Sentí los brazos de Chipre cogerme más fuerte.

Se me cortó la respiración. Fue demasiado fuerte. Lancé un grito que imagino que se escuchó en el vecindario. La tensión que se había acumulado se liberó en ondas escalonadas que me hicieron temblar por un tiempo que me pareció eterno. Recuperé la respiración, temblaba aún, me descubrí recolgada de ella, con algún espasmo orgásmico aún incluso cuando pensé que ya había parado todo. Me sentí llena y vacía a la vez. Sentí los brazos de Afrodita cogerme muy fuerte…

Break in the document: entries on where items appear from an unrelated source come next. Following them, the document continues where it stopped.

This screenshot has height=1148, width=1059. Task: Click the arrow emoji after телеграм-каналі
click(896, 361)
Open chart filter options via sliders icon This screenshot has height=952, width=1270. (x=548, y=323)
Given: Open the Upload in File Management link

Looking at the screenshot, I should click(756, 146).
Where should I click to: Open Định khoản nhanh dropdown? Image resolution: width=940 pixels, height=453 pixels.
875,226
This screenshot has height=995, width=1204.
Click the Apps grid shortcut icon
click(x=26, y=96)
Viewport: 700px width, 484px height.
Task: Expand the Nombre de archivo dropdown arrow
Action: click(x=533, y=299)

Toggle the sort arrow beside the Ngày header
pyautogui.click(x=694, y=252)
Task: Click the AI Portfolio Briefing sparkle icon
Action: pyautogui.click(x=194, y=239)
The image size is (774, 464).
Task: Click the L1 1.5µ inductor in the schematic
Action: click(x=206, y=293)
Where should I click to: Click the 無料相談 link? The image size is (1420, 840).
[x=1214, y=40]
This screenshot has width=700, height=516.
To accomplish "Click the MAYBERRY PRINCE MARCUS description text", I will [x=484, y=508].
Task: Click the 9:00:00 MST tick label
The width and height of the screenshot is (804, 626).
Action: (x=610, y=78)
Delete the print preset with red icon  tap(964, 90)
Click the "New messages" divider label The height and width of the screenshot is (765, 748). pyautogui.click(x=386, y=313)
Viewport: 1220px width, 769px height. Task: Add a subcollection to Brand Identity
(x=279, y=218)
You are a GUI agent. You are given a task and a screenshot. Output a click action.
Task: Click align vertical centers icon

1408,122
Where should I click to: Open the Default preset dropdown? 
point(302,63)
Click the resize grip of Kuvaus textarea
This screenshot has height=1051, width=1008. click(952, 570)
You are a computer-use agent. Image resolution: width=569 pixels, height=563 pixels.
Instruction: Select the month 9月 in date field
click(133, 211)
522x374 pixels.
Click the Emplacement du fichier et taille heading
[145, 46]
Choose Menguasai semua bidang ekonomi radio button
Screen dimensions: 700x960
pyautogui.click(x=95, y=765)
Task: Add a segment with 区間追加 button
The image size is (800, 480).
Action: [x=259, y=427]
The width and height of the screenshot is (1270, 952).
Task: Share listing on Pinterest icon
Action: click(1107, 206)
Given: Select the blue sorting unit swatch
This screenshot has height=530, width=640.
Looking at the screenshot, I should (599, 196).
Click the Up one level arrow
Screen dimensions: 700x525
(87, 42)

…me rompí a llorar en una marea confusa de placer, dolor, tristeza, excitación, ganas de continuar, ganas de chocolate y un beso y un abrazo… pero también odiaba mostrarme así de indefensa… Sentía que en este momento cualquiera podía usarme. Busqué refugio en la rubia, que no me soltaba. Yo seguía temblando.

–No tengas miedo –me dijo–. Te he visto preciosa. Deberías verte ahora.

Subí la mirada hacia su rostro y balbuceé, sin mucho control sobre mis palabras:

–¿Por qué has venido?

–No hace falta explicarlo. Ven aquí, quédate conmigo.

Me quedé ahí, no sé cuánto tiempo, abrazada a ella mientras mi cuerpo recuperaba energías y mi alma se calmaba después de la tempestad. Afrodita no dejó de acariciarme la cabeza y peinarme. Me sentí segura y creo que me dormí.


No desees con la mente. Desea con el cuerpo. Lo de anoche fue deseo en cuerpo. Mar en erupción. Mujer entera con un cuerpo mágico. Vive, hija de Lesbos. Vive. Te veré, Ariadna.

Tuya, Aphr.

Era la nota que me había dejado ella en la cama.